Sunday, August 03, 2014


The Attack of Gog

The point of this message is that God is against Gog (3) and will bring about his destruction. He will do this by having him attack Israel. This will result in his destruction. God does not say why he is against Gog before he attacks Israel.

But God will make Gog attack Israel. In verse 4, God said he will put hooks in his jaws, turn him around, and bring him out of his own land. This is a picture of leading an animal. It was used to describe how captives were taken into captivity. Ironically, in Ezekiel 19:4, 9, it was used to describe the lion of Judah taking into captivity. Ezekiel 19:4 says “They led him with hooks into the land of Egypt”. Then, it is used to describe the defeat of Egypt itself. Ezekiel 29:4 says, when speaking of Egypt, “I will put hooks in your jaws...”

God will make this attack occur. God is sovereign over men, women and nations. As Nebuchadnezzar said “he does as he pleases with the powers of heaven and the peoples of the earth”. (Daniel 4:35)There will be a “great host” (4) of warriors with weapons who join with Gog. They are well armed with bucklers, shield, and swords.

Gog will think this is his idea. (10) Verse 10 says “on that day, thoughts will come into your mind and you will devise an evil scheme”. Gog will do this for easy money. In verse 12, Gog thinks he will attack this unguarded people to seize spoil and carry off plunder.

But the thoughts come from God. Can the Lord and a person make plans at the same time? Yes. The two ideas are not contradictory. the Lord may use the evil man’s desires to accomplish the Lord’s goals. For example, the Lord knew Pharaoh would not let Israel leave Egypt just because Moses asked him to. So, the Lord would gain glory for himself showing is power over Pharaoh, the most powerful man on earth. The Lord told Moses “But I will harden Pharaoh’s heart, and though I multiply my signs and wonders in the land of Egypt. Pharaoh will not let listen to you. Then I will lay my hand on Egypt and bring my hosts, my people the children of Israel, out of the land of Egypt by great acts of judgment. The Egyptians shall know that I am the Lord when I stretch out my hand against Egypt and bring out the people of Israel from among them.” (Exodus 7:3-5)

You might also note that Gog’s plan is a perversion of God’s ultimate plan. Isaiah 2:2-4 speaks of the nations coming to the mountain of the LORD to be taught God’s ways. In contrast, Gog wants to bring nations to the mountain of the LORD to destroy God’s people.
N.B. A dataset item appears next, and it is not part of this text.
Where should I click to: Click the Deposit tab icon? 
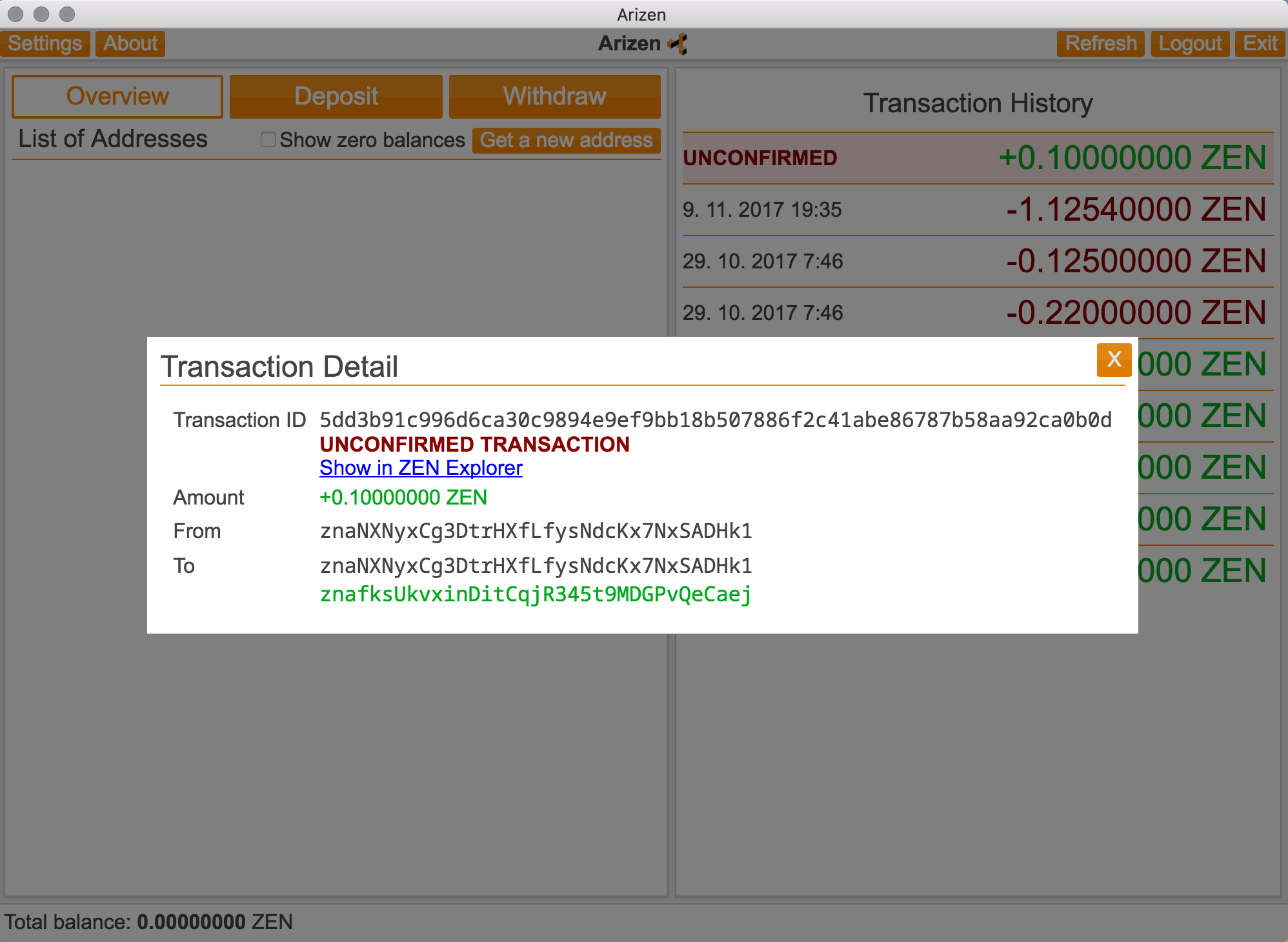pyautogui.click(x=336, y=97)
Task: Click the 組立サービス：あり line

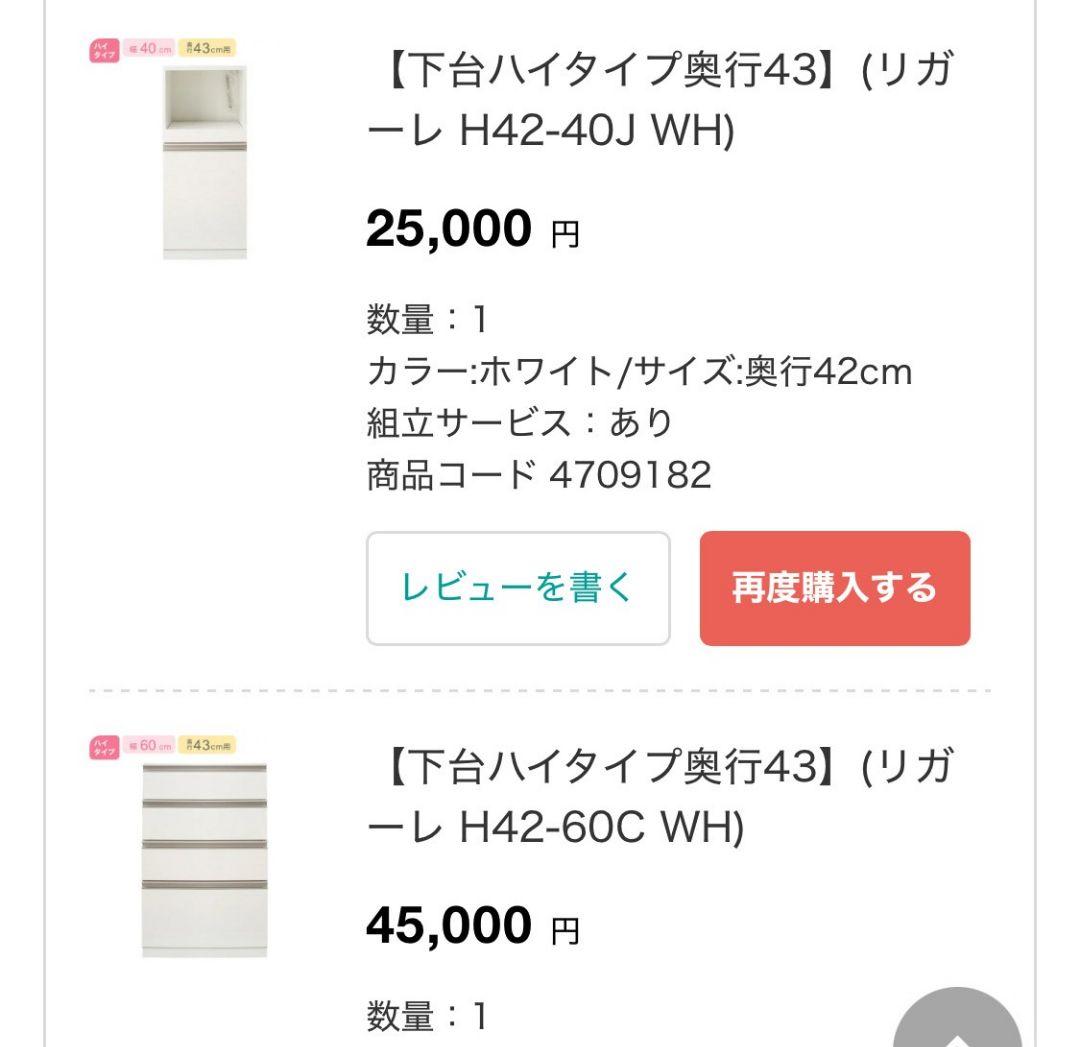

When will this happen? No specific date is given. Verse 8 says he will attack “in the latter years” (ESV) The NIV says in “future years”. So, it is a time in the future from Ezekiel’s time. The chapters we have been studying speak of the restoration of Israel to the land under a Davidic king and shepherd, when the Holy Spirit has come to them and empowered them to obey God.
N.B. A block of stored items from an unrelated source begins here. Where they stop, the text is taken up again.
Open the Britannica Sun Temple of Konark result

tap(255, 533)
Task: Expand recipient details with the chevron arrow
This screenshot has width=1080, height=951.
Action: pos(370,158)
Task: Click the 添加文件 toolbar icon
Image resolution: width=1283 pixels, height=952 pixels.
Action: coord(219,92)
Who will Gog attack? He will attack God’s people. God describes them as a people who:
who have been restored from war (8);
who are gathered from many peoples (8);
dwell securely without walls, bars or gates; (11)
were gathered from the nations; (12)
who have acquired livestock and goods; (12) and
who dwell at the center of the earth (12)

These are descriptions of a restored Israel. They are descriptions of people who fulfill God’s promises in chapters that come right before this one. In Ezekiel 34:25, God said he would make a covenant of peace with them so they may dwell securely. In Ezekiel 36:10, God said he would multiply people of Israel, the whole house of Israel.

The people are living in rural villages, not walled fortresses. They have cast themselves on God for security, and they feel secure. This is similar to God’s command to Nebuchadnezzar to attack Kedar and Hazor in Jeremiah 49:31. God said “Rise up, advance against a nation at ease, that dwells securely, declares the Lord”. But God’s plan there was for Nebuchadnezzar, as a king from the north, to destroy Kedar ands Hazor.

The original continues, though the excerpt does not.